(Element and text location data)
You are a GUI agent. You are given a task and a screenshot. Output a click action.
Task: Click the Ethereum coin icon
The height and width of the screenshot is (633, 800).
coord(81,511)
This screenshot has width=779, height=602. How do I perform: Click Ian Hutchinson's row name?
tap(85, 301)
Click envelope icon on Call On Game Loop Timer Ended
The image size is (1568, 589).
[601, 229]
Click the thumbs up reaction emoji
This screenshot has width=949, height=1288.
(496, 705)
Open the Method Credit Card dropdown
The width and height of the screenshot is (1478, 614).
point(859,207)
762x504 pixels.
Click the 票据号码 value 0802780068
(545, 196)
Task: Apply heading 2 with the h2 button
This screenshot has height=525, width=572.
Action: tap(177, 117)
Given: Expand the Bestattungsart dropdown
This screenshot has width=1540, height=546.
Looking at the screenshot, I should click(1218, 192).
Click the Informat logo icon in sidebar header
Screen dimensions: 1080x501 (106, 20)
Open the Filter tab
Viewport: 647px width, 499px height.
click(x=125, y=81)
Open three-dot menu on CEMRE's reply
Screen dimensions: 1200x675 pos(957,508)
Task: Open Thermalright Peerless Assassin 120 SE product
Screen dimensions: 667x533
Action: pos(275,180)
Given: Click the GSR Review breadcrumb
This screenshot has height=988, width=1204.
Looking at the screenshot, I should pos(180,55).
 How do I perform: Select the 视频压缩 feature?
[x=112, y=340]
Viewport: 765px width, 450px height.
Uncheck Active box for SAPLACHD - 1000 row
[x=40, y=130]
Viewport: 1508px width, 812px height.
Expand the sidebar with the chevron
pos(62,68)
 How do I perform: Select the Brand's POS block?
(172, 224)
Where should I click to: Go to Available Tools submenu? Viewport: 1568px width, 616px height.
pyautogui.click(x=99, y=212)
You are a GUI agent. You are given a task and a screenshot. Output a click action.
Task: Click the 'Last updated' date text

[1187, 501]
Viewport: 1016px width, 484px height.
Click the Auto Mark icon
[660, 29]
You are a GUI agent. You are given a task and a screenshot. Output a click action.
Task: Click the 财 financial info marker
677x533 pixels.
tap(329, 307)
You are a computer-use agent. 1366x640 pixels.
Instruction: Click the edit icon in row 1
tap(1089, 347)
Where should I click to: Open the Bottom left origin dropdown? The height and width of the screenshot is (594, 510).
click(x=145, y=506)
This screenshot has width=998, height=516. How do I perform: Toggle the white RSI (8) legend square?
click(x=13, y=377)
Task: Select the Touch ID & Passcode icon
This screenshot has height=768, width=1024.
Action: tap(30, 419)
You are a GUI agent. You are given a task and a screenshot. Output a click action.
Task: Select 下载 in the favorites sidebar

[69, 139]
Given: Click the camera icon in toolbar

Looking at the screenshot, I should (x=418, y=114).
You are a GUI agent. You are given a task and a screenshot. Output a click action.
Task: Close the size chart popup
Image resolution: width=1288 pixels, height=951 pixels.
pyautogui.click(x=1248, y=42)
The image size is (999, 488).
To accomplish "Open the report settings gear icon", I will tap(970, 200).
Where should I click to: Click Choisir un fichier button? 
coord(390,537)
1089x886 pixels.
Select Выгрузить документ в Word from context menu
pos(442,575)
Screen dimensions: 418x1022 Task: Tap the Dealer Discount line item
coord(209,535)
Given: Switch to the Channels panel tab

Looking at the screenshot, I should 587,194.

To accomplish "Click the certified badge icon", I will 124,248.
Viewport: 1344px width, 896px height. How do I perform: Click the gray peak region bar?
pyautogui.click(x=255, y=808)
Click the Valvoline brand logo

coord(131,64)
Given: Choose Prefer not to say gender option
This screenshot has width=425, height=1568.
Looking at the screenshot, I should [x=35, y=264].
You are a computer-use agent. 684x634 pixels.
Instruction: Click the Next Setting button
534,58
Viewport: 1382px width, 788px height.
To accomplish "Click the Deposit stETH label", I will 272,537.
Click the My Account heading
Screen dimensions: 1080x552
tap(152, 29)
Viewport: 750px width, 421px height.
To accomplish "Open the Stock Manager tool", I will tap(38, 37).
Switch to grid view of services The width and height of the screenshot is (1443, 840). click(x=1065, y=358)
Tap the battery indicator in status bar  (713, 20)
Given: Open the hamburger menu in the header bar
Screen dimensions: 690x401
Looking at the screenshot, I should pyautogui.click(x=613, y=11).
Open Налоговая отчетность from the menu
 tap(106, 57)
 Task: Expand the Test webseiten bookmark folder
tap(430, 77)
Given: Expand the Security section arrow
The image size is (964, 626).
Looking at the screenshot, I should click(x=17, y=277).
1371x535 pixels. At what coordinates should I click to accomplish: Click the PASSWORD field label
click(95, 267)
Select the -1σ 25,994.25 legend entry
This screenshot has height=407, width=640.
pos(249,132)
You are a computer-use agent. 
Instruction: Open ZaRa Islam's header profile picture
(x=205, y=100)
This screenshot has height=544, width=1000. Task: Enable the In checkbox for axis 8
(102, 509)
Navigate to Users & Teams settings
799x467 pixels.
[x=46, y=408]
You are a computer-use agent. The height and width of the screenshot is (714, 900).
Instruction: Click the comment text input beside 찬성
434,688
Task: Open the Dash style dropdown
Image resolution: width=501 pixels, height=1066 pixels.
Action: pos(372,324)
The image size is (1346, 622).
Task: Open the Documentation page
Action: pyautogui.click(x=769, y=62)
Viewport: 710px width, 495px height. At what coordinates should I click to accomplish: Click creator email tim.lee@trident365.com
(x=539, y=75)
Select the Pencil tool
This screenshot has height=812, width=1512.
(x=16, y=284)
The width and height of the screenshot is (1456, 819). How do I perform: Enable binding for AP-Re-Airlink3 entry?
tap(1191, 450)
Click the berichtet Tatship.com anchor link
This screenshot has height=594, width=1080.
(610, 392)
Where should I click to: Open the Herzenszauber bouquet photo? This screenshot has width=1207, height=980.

* Your task *
Reproduce verbatim the lines of the records from the line containing "Open Налоговая отчетность from the menu" through the line containing "Looking at the screenshot, I should click(x=17, y=277).", inclusive.

* Complete response *
Open Налоговая отчетность from the menu
 tap(106, 57)
 Task: Expand the Test webseiten bookmark folder
tap(430, 77)
Given: Expand the Security section arrow
The image size is (964, 626).
Looking at the screenshot, I should click(x=17, y=277).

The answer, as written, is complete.